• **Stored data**

--- START ---

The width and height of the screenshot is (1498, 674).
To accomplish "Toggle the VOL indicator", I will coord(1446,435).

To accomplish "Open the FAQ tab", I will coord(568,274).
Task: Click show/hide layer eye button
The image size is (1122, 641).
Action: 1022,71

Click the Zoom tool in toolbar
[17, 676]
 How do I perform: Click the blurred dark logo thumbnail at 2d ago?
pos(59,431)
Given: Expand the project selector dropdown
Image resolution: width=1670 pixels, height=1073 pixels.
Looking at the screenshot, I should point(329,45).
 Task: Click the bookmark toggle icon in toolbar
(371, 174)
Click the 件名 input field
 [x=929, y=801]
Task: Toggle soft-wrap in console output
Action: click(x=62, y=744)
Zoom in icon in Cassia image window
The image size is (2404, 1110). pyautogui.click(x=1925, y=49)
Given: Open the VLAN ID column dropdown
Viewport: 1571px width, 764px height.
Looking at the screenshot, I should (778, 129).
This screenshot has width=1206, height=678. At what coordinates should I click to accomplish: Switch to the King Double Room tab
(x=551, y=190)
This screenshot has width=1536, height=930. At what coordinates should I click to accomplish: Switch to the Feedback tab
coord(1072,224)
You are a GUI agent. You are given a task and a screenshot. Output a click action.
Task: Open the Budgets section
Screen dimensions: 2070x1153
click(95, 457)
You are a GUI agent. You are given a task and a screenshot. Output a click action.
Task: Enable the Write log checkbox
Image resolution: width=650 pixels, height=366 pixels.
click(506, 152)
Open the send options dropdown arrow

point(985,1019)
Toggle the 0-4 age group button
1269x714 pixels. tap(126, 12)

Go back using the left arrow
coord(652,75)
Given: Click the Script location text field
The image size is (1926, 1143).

--- END ---

• **Brief**
From top to bottom, repeat the data above without alteration.

• **Exercise solution**
The width and height of the screenshot is (1498, 674).
To accomplish "Toggle the VOL indicator", I will coord(1446,435).

To accomplish "Open the FAQ tab", I will coord(568,274).
Task: Click show/hide layer eye button
The image size is (1122, 641).
Action: 1022,71

Click the Zoom tool in toolbar
[17, 676]
 How do I perform: Click the blurred dark logo thumbnail at 2d ago?
pos(59,431)
Given: Expand the project selector dropdown
Image resolution: width=1670 pixels, height=1073 pixels.
Looking at the screenshot, I should point(329,45).
 Task: Click the bookmark toggle icon in toolbar
(371, 174)
Click the 件名 input field
 [x=929, y=801]
Task: Toggle soft-wrap in console output
Action: click(x=62, y=744)
Zoom in icon in Cassia image window
The image size is (2404, 1110). pyautogui.click(x=1925, y=49)
Given: Open the VLAN ID column dropdown
Viewport: 1571px width, 764px height.
Looking at the screenshot, I should (778, 129).
This screenshot has width=1206, height=678. At what coordinates should I click to accomplish: Switch to the King Double Room tab
(x=551, y=190)
This screenshot has width=1536, height=930. At what coordinates should I click to accomplish: Switch to the Feedback tab
coord(1072,224)
You are a GUI agent. You are given a task and a screenshot. Output a click action.
Task: Open the Budgets section
Screen dimensions: 2070x1153
click(95, 457)
You are a GUI agent. You are given a task and a screenshot. Output a click action.
Task: Enable the Write log checkbox
Image resolution: width=650 pixels, height=366 pixels.
click(506, 152)
Open the send options dropdown arrow

point(985,1019)
Toggle the 0-4 age group button
1269x714 pixels. tap(126, 12)

Go back using the left arrow
coord(652,75)
Given: Click the Script location text field
The image size is (1926, 1143).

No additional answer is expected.